La résignation qui frappe ce pays depuis un siècle, et qu’aujourd’hui, quand des dessinateurs, des professeurs, des enfants juifs ou de jeunes gens en terrasse, sont massacrés au nom d’un islamisme conquérant, on baptise « résilience », peut-elle laisser la place à l’envie de défendre une certaine idée de l’Homme et de sa dignité ?", se demande Natacha Polony.

Ceux de 14 dormiront désormais sous les voûtes du Panthéon. Enfin. Après l’horreur des tranchées, la France ne les arrache qu’aujourd’hui à la boue de l’oubli. Qui lit encore Maurice Genevoix ? Bien sûr, on enseigne aux collégiens les poilus, la censure d’État, la « folie des nationalismes » et les fusillés pour l’exemple. Mais qui leur dit en les bouleversant jusqu’aux tripes ce que fut la peur, à en pisser sur soi, l’odeur gluante des cadavres, la folie désespérée de ceux qui ne veulent pas y retourner, la culpabilité de ceux qui n’y retournent pas, parce que mutilés, et qui laissent les camarades ?
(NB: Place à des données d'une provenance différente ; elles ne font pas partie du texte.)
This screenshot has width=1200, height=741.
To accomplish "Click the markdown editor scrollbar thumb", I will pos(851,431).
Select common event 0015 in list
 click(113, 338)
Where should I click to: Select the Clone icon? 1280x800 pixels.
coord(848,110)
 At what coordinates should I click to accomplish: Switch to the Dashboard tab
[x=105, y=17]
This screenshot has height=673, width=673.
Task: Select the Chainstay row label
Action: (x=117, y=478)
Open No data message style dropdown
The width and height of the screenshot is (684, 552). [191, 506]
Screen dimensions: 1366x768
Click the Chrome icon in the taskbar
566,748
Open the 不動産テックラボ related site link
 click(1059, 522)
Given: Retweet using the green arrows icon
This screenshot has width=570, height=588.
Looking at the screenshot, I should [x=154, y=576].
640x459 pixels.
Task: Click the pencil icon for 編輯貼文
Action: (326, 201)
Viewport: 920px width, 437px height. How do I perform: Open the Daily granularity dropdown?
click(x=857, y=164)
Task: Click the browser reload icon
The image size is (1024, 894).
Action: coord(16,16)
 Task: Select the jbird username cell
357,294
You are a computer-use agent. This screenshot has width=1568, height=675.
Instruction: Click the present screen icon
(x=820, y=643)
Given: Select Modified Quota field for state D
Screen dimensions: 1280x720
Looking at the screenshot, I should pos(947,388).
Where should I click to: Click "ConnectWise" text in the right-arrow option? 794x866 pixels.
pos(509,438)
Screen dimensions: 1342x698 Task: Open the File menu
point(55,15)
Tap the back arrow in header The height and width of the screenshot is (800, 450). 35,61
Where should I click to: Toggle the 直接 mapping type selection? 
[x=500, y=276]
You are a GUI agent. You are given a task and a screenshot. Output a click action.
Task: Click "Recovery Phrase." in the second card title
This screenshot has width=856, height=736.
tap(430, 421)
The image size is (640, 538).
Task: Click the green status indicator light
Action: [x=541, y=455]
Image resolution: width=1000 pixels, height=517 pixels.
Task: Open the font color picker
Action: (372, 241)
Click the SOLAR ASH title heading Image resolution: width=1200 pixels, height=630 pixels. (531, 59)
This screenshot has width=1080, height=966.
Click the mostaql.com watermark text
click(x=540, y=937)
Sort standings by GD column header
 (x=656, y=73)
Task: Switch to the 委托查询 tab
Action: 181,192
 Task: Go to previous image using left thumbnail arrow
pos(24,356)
Qui peut encore, si plus personne en France ne lit Genevoix, que quelques érudits, comprendre par la simplicité tragique des mots que cette guerre ne se résume pas à un spectacle pour films hollywoodiens. Que ce n’est pas l’inconscience ou l’illusion d’une guerre courte qui conduisait ces jeunes hommes mais le sens du devoir, l’idée qu’on ne peut pas se dérober quand l’essentiel est menacé.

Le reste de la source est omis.